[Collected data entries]
◇ ◇ ◇ ◇ ◇ ◇ ◇

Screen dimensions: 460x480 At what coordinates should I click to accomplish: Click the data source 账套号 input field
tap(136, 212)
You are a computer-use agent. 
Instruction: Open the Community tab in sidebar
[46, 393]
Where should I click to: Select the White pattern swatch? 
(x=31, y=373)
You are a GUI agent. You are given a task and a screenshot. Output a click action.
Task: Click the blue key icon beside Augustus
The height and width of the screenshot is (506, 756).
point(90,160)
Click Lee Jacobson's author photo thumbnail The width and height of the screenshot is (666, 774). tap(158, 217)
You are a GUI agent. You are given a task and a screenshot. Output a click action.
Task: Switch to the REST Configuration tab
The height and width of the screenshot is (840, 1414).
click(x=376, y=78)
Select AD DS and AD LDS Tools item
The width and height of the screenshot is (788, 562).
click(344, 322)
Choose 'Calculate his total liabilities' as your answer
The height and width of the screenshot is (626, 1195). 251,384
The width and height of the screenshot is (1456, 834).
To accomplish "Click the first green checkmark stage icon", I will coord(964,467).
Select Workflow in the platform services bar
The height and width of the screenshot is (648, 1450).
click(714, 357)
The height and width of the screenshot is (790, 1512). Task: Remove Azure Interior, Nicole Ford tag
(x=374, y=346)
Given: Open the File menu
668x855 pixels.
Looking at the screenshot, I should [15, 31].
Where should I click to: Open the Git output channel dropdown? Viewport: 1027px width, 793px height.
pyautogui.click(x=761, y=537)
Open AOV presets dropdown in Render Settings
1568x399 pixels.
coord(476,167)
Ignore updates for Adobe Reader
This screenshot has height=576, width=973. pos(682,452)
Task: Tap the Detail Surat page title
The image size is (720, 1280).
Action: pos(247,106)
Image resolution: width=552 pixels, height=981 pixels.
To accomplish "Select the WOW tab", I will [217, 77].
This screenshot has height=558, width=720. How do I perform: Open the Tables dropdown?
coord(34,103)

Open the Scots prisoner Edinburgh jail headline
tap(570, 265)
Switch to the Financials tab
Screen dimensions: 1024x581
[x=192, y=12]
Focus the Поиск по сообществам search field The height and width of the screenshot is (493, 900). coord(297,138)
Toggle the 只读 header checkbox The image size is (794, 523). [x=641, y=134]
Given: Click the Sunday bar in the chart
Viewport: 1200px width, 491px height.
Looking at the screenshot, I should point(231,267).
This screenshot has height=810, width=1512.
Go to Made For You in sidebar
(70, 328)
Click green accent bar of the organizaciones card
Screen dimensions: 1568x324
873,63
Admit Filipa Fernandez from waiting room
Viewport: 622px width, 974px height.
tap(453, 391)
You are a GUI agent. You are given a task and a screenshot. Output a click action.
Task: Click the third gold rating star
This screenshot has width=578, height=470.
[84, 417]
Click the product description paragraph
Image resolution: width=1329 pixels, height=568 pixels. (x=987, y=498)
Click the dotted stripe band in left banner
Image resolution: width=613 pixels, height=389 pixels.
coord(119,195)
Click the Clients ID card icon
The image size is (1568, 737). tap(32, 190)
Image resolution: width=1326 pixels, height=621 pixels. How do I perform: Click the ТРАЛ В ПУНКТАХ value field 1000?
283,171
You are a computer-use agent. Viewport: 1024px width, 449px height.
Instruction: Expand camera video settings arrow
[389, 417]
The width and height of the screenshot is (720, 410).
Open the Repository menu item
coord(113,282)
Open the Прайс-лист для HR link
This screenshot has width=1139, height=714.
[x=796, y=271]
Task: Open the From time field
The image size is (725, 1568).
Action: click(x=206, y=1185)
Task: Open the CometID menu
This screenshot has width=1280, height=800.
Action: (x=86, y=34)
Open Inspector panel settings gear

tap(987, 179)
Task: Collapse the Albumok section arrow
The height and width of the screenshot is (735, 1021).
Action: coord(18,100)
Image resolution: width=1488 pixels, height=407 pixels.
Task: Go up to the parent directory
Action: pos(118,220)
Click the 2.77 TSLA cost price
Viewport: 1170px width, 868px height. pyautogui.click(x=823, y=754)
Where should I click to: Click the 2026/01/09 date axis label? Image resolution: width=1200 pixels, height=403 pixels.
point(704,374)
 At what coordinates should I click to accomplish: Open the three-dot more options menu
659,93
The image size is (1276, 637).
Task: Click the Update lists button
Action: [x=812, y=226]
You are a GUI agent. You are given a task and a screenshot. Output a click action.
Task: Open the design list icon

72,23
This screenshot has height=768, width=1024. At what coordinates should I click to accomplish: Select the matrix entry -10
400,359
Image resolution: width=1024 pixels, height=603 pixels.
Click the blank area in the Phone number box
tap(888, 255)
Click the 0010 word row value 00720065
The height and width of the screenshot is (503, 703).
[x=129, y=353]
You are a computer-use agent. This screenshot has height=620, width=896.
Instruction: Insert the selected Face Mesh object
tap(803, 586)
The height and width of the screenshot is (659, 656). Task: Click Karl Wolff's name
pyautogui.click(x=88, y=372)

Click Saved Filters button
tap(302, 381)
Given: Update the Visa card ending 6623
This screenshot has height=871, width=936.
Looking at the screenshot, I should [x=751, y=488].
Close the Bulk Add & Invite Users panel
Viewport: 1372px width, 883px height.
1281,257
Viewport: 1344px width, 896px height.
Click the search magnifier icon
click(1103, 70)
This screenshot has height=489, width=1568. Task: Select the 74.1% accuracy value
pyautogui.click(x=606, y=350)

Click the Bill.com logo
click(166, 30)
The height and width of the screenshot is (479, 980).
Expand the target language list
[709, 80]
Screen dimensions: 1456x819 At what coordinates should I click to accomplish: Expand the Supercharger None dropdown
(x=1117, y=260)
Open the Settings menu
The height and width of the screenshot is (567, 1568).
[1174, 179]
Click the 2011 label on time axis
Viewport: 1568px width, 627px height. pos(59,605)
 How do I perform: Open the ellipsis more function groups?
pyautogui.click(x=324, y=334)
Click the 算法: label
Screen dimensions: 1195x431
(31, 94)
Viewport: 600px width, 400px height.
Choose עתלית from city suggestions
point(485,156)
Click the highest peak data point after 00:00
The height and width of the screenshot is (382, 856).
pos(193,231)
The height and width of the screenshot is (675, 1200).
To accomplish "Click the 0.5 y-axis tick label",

◇ ◇ ◇ ◇ ◇ ◇ ◇

* _TASK REQUIREMENTS_: Could you return all lines from the records that include the word "computer"?

* _RESPONSE BOX_:
You are a computer-use agent. 
You are a computer-use agent. Viewport: 1024px width, 449px height.
You are a computer-use agent. This screenshot has height=620, width=896.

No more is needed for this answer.